E.L. James, Vijftig tinten-trilogie (Fifty Shades Trilogy) and Romance, principal components analysis (1000 most frequent words). Novels translated from English are shown with an E_ before the author and abbreviated title, and originally Dutch-language novels are indicated by N_. The O_ for the Fifty Shades trilogy stands for Other. Measre: PCA, correlation version.
These graphs have also been created using the Stylo Package for R. See Figure 3.1 for more information about the package and the measures.
Figure 3.3.1:Fifty Shades and Romance
Cluster analysis (1000 most frequent words).
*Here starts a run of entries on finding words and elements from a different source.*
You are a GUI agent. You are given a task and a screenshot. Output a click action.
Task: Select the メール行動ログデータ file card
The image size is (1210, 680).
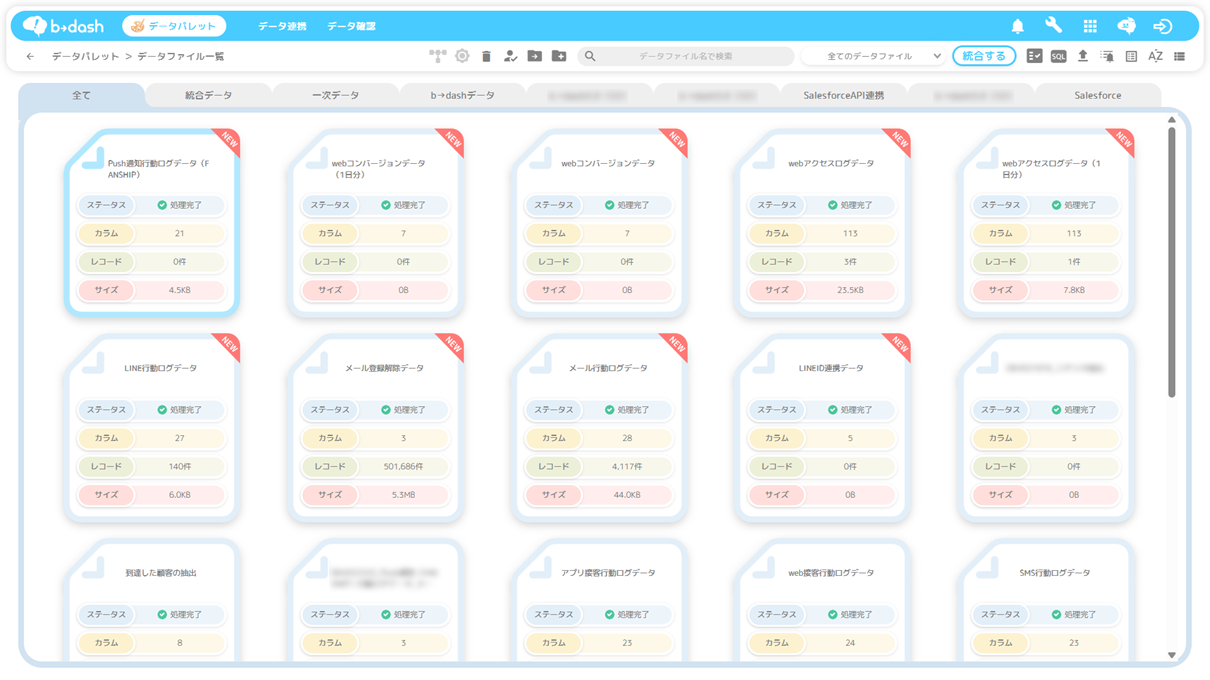coord(600,428)
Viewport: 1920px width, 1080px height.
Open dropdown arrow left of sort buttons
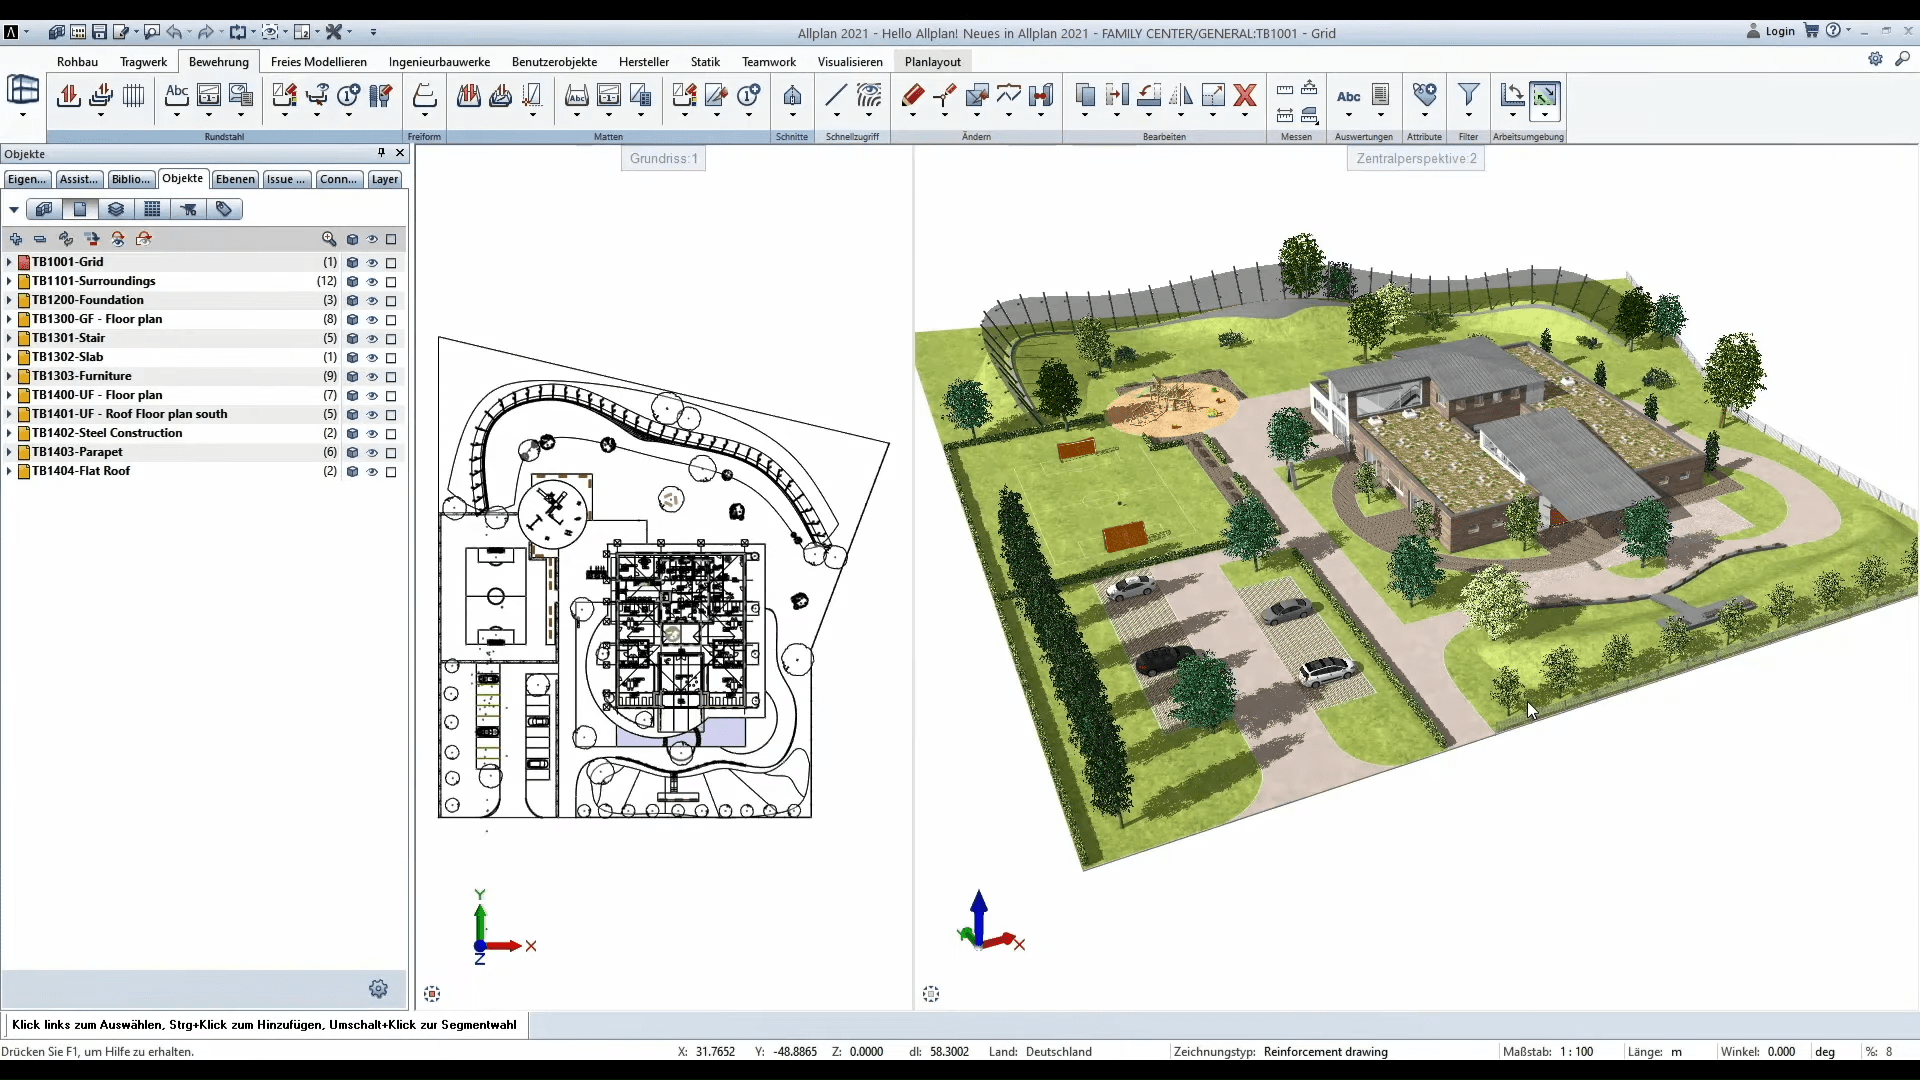coord(14,210)
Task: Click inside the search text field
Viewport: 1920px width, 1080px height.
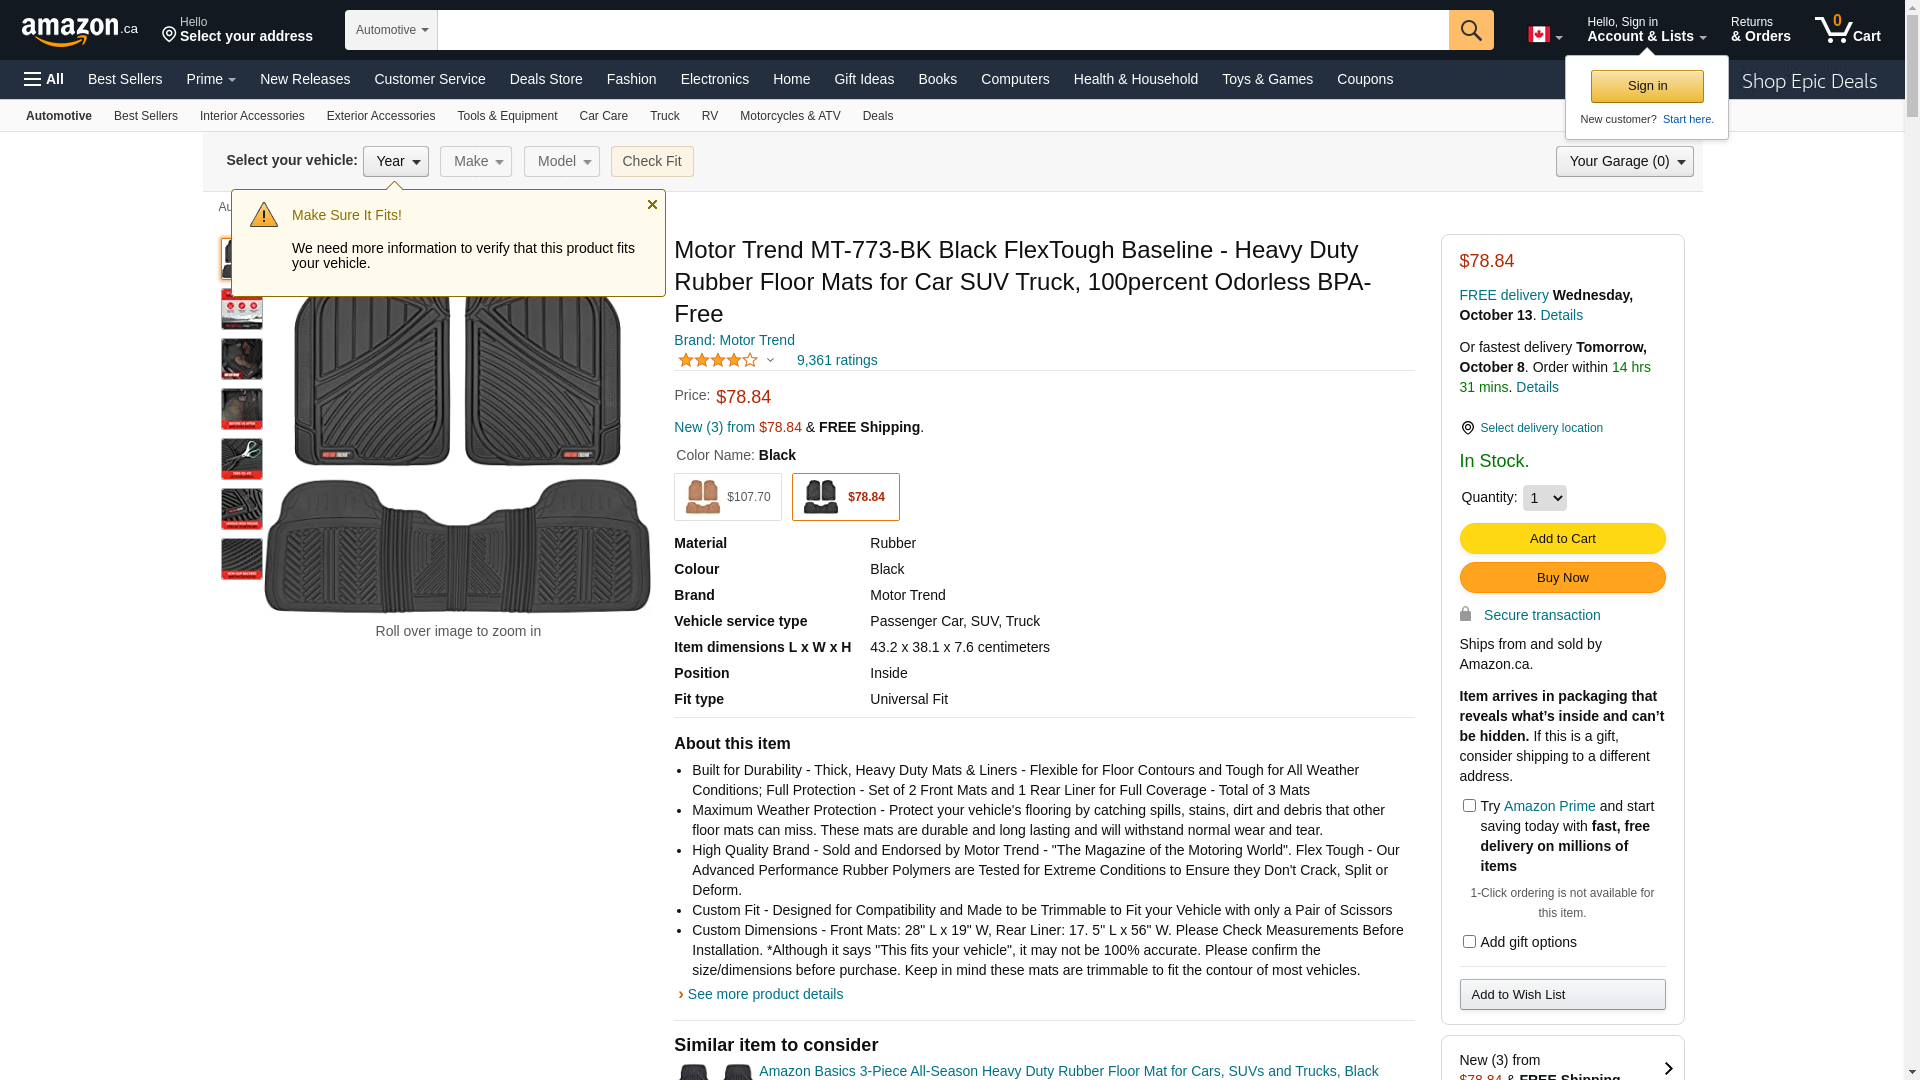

Measure: Classic Delta.
The visualisation of this cluster analysis also clearly shows that books by the same author are usually the most similar to each other. The distance of the Fifty Shades trilogy from the rest is less in this measurement than it appears in the analysis on principal components as visualised in Figure 3.3: the trilogy is slightly more than two Delta scores away from the novels by Van Gastel, Macdowell, Middelbeek and Kinsella.That picture does not change when we do a whole series of cluster analyses as visualised in the bootstrap consensus tree in Figure 3.3.2.
Figure 3.3.2:Fifty Shades and Romance
Bootstrap consensus tree (100 - 1000 most frequent words, increment 100, consensus strength 0.5). Measure: Classic Delta.
Conclusion
The additional measurements nuance the picture that the Fifty Shades trilogy does not overlap in terms of word frequencies with the books from the Romance category in the survey corpus.